Insel-Finanzdrama

Island verstaatlicht auch größte Bank Kaupthing

Ausland
09.10.2008 12:19
Island hat mit Hilfe des vor drei Tagen verabschiedeten Notstandsgesetzes auch die größte Bank des Landes, Kaupthing, unter die Kontrolle der Regierung gestellt. Die Finanzverwaltung des Inselstaats begründete die Maßnahme am Donnerstag mit der Notwendigkeit, das Bankensystem des Landes zu sichern. Bereits Anfang der Woche waren die landesweit drittgrößte Bank Glitnir und die zweitgrößte Bank Landsbanki verstaatlicht worden.

Der nun entmachtete Vorstand von Kaupthing hatte bis zuletzt beteuert, die Bank sei nicht in Schwierigkeiten. Doch am Mittwoch musste die schwedische Reichsbank der Kaupthing Bank einen Kredit von bis zu fünf Milliarden Kronen (517 Millionen Euro) gewähren, um die Ansprüche schwedischer Kunden und Gläubiger befriedigen zu können. In Schweden waren die Aktien von Kaupthing am Mittwoch um 34 Prozent gefallen, ehe sie vom Handel ausgesetzt wurden.

Bedenken in Finnland
Auch in Finnland geht man auf Nummer sicher: Die Finanzaufsicht Rata hat am Donnerstag die Operationen der Kaupthing-Bank in Finnland unterbunden und das Finanzinstitut unter Aufsicht gestellt. Die in Finnland befindlichen Guthaben sind somit bis auf weiteres eingefroren. Das Abheben von finnischen Kaupthing-Konten ist auch via Internet und Bankomat nicht möglich.

Eine finnische Sprecherin von Kaupthing bezeichnete die Kontensperre laut der Nachrichtenagentur STT als vorläufig.
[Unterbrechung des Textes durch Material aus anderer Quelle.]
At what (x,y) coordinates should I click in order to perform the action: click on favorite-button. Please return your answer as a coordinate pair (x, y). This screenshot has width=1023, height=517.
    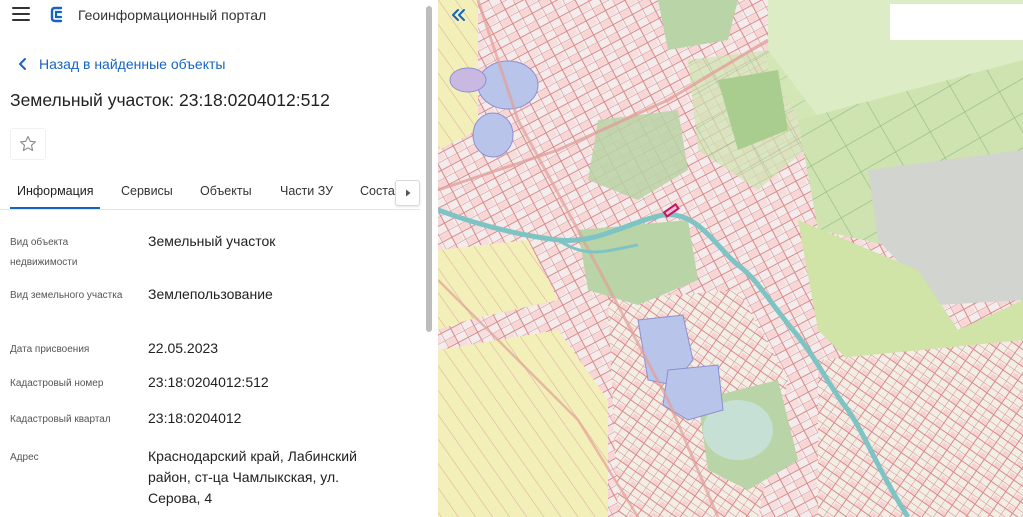
    Looking at the image, I should click on (28, 144).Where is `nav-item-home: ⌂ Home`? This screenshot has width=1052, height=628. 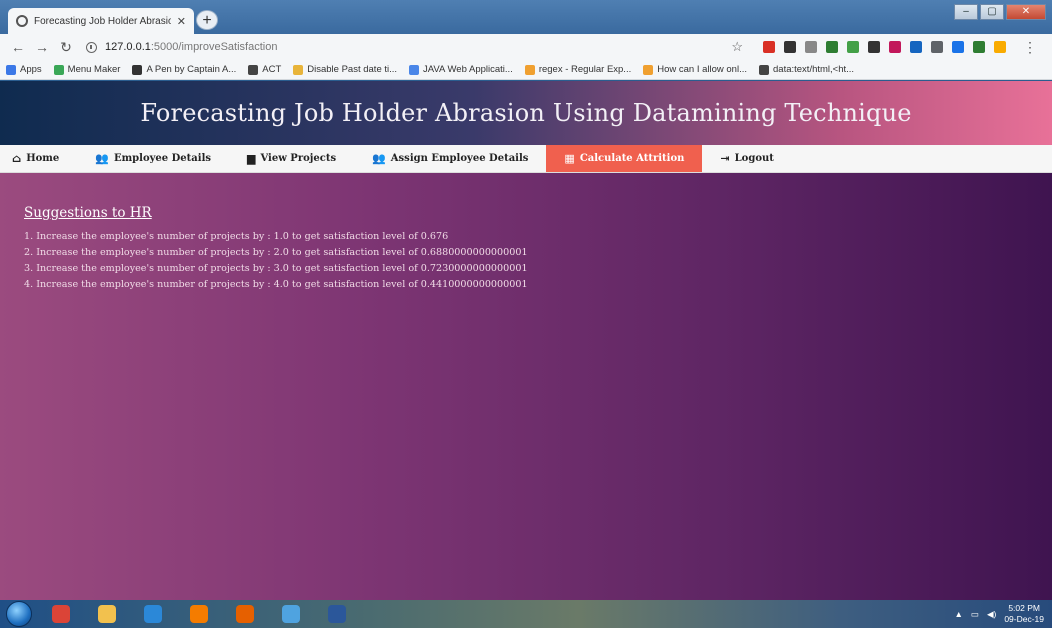 nav-item-home: ⌂ Home is located at coordinates (38, 158).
Die finnische Finanzaufsicht gab nachträglich an, bereits am Montag den Abfluss von Kapital aus finnischen Kaupthing-Konten ins Ausland unterbunden zu haben.

"Kampfkonditionen" bei Kaupthing
Kaupthing ist international mit "Kampfkonditionen" tätig, in Österreich etwa mit Einlagezinsen in Höhe von 4,85 Prozent im Jahr. Für die Einlagensicherung der ausländischen Kunden sind die jeweiligen Staaten verantwortlich.

Spätestens seit Anfang der Woche hat die weltweite Finanzmarktkrise die Wirtschaft des Inselstaates in den Ausnahmezustand versetzt. Regierungschef Geir Haarde hat in einer dramatischen TV-Rede vor einer "sehr reellen Gefahr" eines Staatsbankrotts gewarnt. Daraufhin verabschiedete das Parlament in Reykjavik ein Notstandsgesetz, das der Regierung bei der Steuerung des gesamten isländischen Finanzmarktes inklusive der Banken praktisch freie Hand gewährt.

Isländische Banken horten das Neunfache des BIP
Der Inselstaat zahlt derzeit den Preis für den Wirtschaftsboom der vergangenen Jahre, als der Finanzsektor des 310.000 Einwohner zählenden Landes ein rasantes Wachstum verzeichnete und eine Reihe von durch einige wenige Familien und Einzelpersonen kontrollierte Unternehmen in ganz Europa auf Einkaufstour gingen. Bis heute gibt es Spekulationen darüber, woher das Geld für den Aufschwung ursprünglich stammte. Die Vermögenswerte der isländischen Banken werden derzeit auf das Neunfache des Bruttoinlandsprodukts (rund 14 Mrd. Euro) geschätzt.

Ein etwaiger Zusammenbruch des isländischen Finanzsystems dürfte angesichts des starken Engagements der Banken und Unternehmen im Ausland auch für andere Teile Europas Folgen haben. So hält beispielsweise eines der größten Unternehmen des Landes, die Investmentgruppe Baugur, Anteile an Handelsketten und Finanzinstituten, vor allem in Großbritannien und in Skandinavien.